Steffens Julian Miles, Budny Tymoteusz, Gosheger Georg, De Vaal Marieke, Rachbauer Anna Maria, Laufer Andrea, Engel Nina Myline, Deventer Niklas
Department of Orthopedics and Tumororthopedics, University Hospital Münster, Albert-Schweitzer-Campus 1, 48149 Muenster, Germany.
Department of Orthopedics and Trauma, University Hospital Essen, Hufelandstr. 55, 45147 Essen, Germany.
Biomedicines. 2025 Apr 22;13(5):1011. doi: 10.3390/biomedicines13051011.

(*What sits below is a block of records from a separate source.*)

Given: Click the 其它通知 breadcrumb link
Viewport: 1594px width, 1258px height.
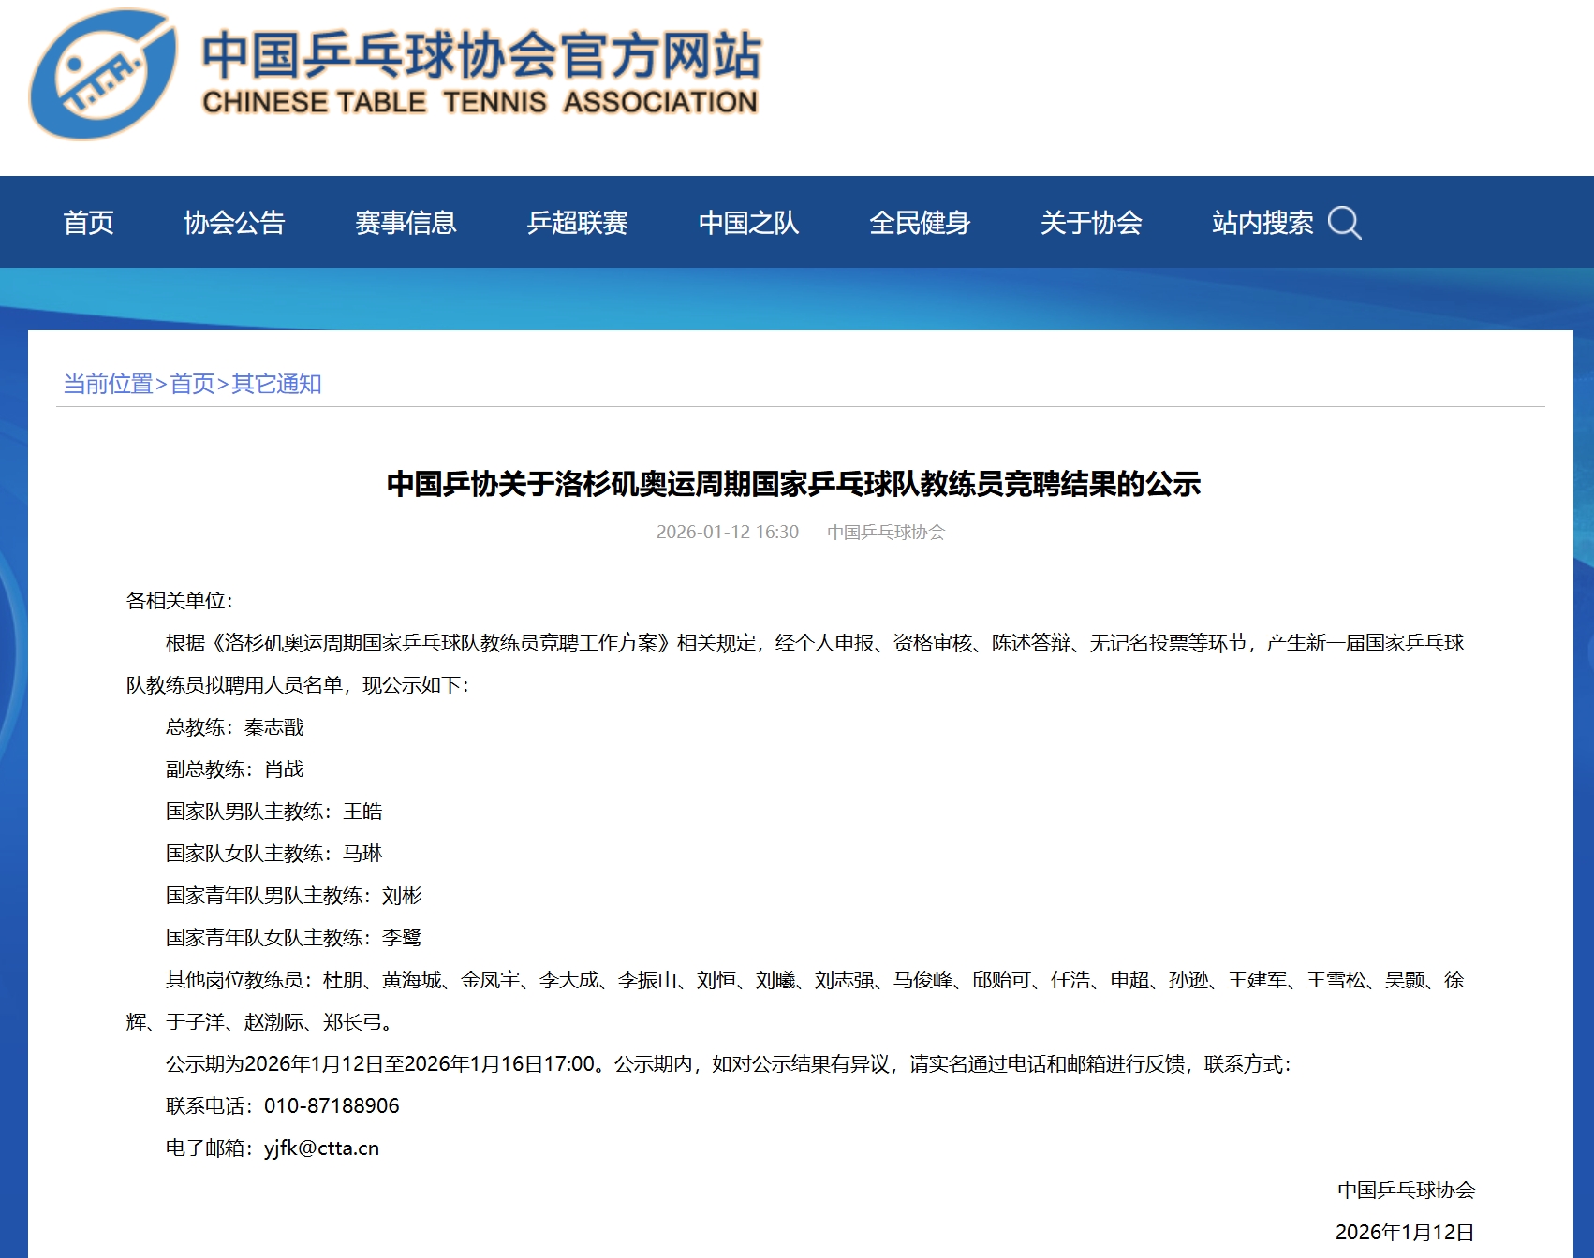Looking at the screenshot, I should pyautogui.click(x=276, y=384).
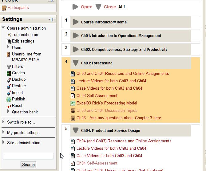Image resolution: width=206 pixels, height=171 pixels.
Task: Click the Publish globe icon
Action: click(x=9, y=100)
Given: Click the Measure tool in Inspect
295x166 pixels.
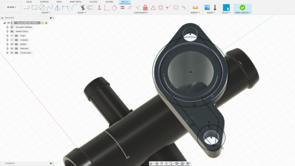Looking at the screenshot, I should tap(195, 7).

: The World Health Organization's (WHO) classification of tumors contains around 80 entities of soft tissue sarcomas (STSs). Currently, surgery is the standard treatment for patients with localized STS, but the adequacy of resection margins in soft tissue sarcomas (STSs) remains a topic of intense discussion. : This single-center study retrospectively reviewed 203 patients with primary high-grade soft tissue sarcoma, including a follow-up period of at least 24 months. Patients with prior resection, secondary STS, metastasis at presentation, or those who required amputational surgery were excluded from the study. Patients were categorized based on their margin thickness: positive (n = 13, 6.4%), 0-1 mm (n = 67, 33.0%), 1-5 mm (n = 70, 34.5%), and >5 mm (n = 27, 13.3%). : A total of 64 out of 203 (31.5%) patients developed a local recurrence. The estimated 5-year local-recurrence-free survival (LRFS) was 11.5% (CI 4-25%) for positive margins, 58% (CI 51-64%) for margins 0-1 mm, 76% (CI 70-81%) for margins > 1-5 mm, and 93% (CI 88-98%) for margins > 5 mm. No local recurrences occurred in patients with margins > 5 mm and adjuvant radiotherapy. Margin status significantly influenced the development of distant metastasis and overall survival. Adjuvant radiotherapy improved both local control and overall survival. : To minimize the risk of local recurrence (LR), a resection margin greater than 5 mm should be attained. When adjuvant radiotherapy is applied, the likelihood of LR decreases even more. In scenarios where preserving critical structures is essential, a resection margin of less than 5 mm can be acceptable for ensuring local control.
世界卫生组织(WHO)的肿瘤分类包含约80种软组织肉瘤(STS)实体。目前,手术是局限性STS患者的标准治疗方法,但软组织肉瘤(STS)切除边缘的充分性仍是一个激烈讨论的话题。 本单中心研究回顾性分析了203例原发性高级别软组织肉瘤患者,随访期至少24个月。既往有手术切除史、继发性STS、初诊时伴有转移或需要截肢手术的患者被排除在研究之外。患者根据切缘厚度分类:阳性(n = 13,6.4%)、0 - 1毫米(n = 67,33.0%)、1 - 5毫米(n = 70,34.5%)和>5毫米(n = 27,13.3%)。 203例患者中有64例(31.5%)发生局部复发。切缘阳性患者的5年无局部复发生存率(LRFS)估计为11.5%(CI 4 - 25%),切缘0 - 1毫米患者为58%(CI 51 - 64%),切缘>1 - 5毫米患者为76%(CI 70 - 81%),切缘>5毫米患者为93%(CI 88 - 98%)。切缘>5毫米且接受辅助放疗的患者未发生局部复发。切缘状态显著影响远处转移的发生和总生存期。辅助放疗改善了局部控制和总生存期。 为将局部复发(LR)风险降至最低,应获得大于5毫米的切除边缘。应用辅助放疗时,LR的可能性会进一步降低。在保留关键结构至关重要的情况下,小于5毫米的切除边缘对于确保局部控制可能是可以接受的。